Bei Pagani entsteht alles außer dem Motor

Der Pagani Zonda ist das Ergebnis einer Leidenschaft, die nur die Großen ihres Fachs konsequent bis zum endgültigen Erfolg aufbringen. Der Reifegrad des verspielt wirkenden Sportlers bleibt ein Rätsel, weil es so unglaublich klingt, dass ein Trupp von mittlerweile knapp 50 Angestellten ein Projekt so gekonnt vorantreibt. Allein die Fortschritte seit der Präsentation 1999 werfen immer wieder die Frage auf: Wer entwickelt den Zonda wirklich?

Entrüstet betont der Firmengründer, dass alles außer dem Motor im Haus entsteht oder, wie das Getriebe, nach eigenen Vorgaben gefertigt wird. Wer Pagani heute trifft, entdeckt in den Augen des 55-Jährigen noch immer die Begeisterung eines Kindes; vor allem, wenn er versonnen seine Autos vorführen darf. Sieht er eine Kamera, tritt er einen Schritt zur Seite, um seinen Zonda nicht zu verdecken. Ganz das Gegenteil eines Enzo Ferrari oder Ferruccio Lamborghini - Männer, denen vor Stolz fast die Brust platzte.

Kohlefaser-Kompetenz begann bei Lamborghini

Paganis Werdegang erzählt den märchenhaften Tellerwäscher-Aufstieg samt schicksalhafter Förderung durch Ziehvater Juan Manuel Fangio. Gewürzt ist die Story mit einer ordentlichen Prise Hinterhof-Ambiente - dort, wo große Erfolgsgeschichten in der Regel beginnen. Solche Konstellationen taugen zur Legenden-Bildung.

Anders als Gleichaltrige malt der zwölfjährige Horacio nicht nur Sportwagen, er formt sie sogar aus Ton. Acht Jahre später entwirft der Argentinier einen Formel 3-Rennwagen - diesmal real. Dann trifft Pagani sein großes Vorbild, Landsmann Fangio. Den fünffachen Formel 1-Weltmeister fasziniert die Entschlossenheit des jungen Autodidakten, und er vermittelt ihn zu Lamborghini.
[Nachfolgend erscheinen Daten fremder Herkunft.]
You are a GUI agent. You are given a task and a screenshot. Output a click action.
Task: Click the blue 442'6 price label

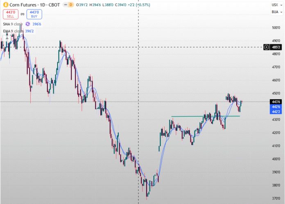(x=275, y=107)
Dort steigt Pagani vom einfachen Mechaniker zum Fachmann für Verbundstoffe auf und legt den Grundstein für seine Kohlefaser-Kompetenz. 1987 arbeitet er am Projekt P140 mit - daraus entsteht später der Lamborghini Gallardo.

V12-Motor des Pagani Zonda stammt von AMG

Noch immer verfolgt Pagani seinen Traum konsequent weiter: einen eigenen Supersportwagen zu bauen. Um seine Pläne zu finanzieren, gründet der Wahl-Italiener 1988 die Firma Pagani Composite Research und führt Aufträge für Lamborghini aus - nicht ohne im Geheimen am eigenen Projekt zu entwickeln. Das erste Modell steht 1993 bei Dallara im Windkanal und heute in Paganis Büro.

Nach wie vor ist Fangio eingeweiht. Noch ein Jahr vor seinem Tod gewinnt der 83-Jährige seinen ehemaligen Arbeitgeber Mercedes für das Projekt, und AMG steuert 1994 den V12 bei. Das Vertrauen ins Können der Firma Pagani hält bis heute an - auch der kommendes Jahr erscheinende Zonda-Nachfolger erhält einen AMG-Motor.

Diese Zusammenarbeit straft immer wieder geäußerte Zweifel an der Profitabilität von Pagani Automobili Lügen. Seit 1999 wurden 117 Zonda gebaut, die für Pagani eine gute Einnahmequelle sind: Das derzeitige Modell Cinque Roadster kostet immerhin 1,4 Millionen Euro. Außerdem entwickelt Modena Design, eine weitere Sparte des Argentiniers, auch für andere Hersteller - etwa Prototypen.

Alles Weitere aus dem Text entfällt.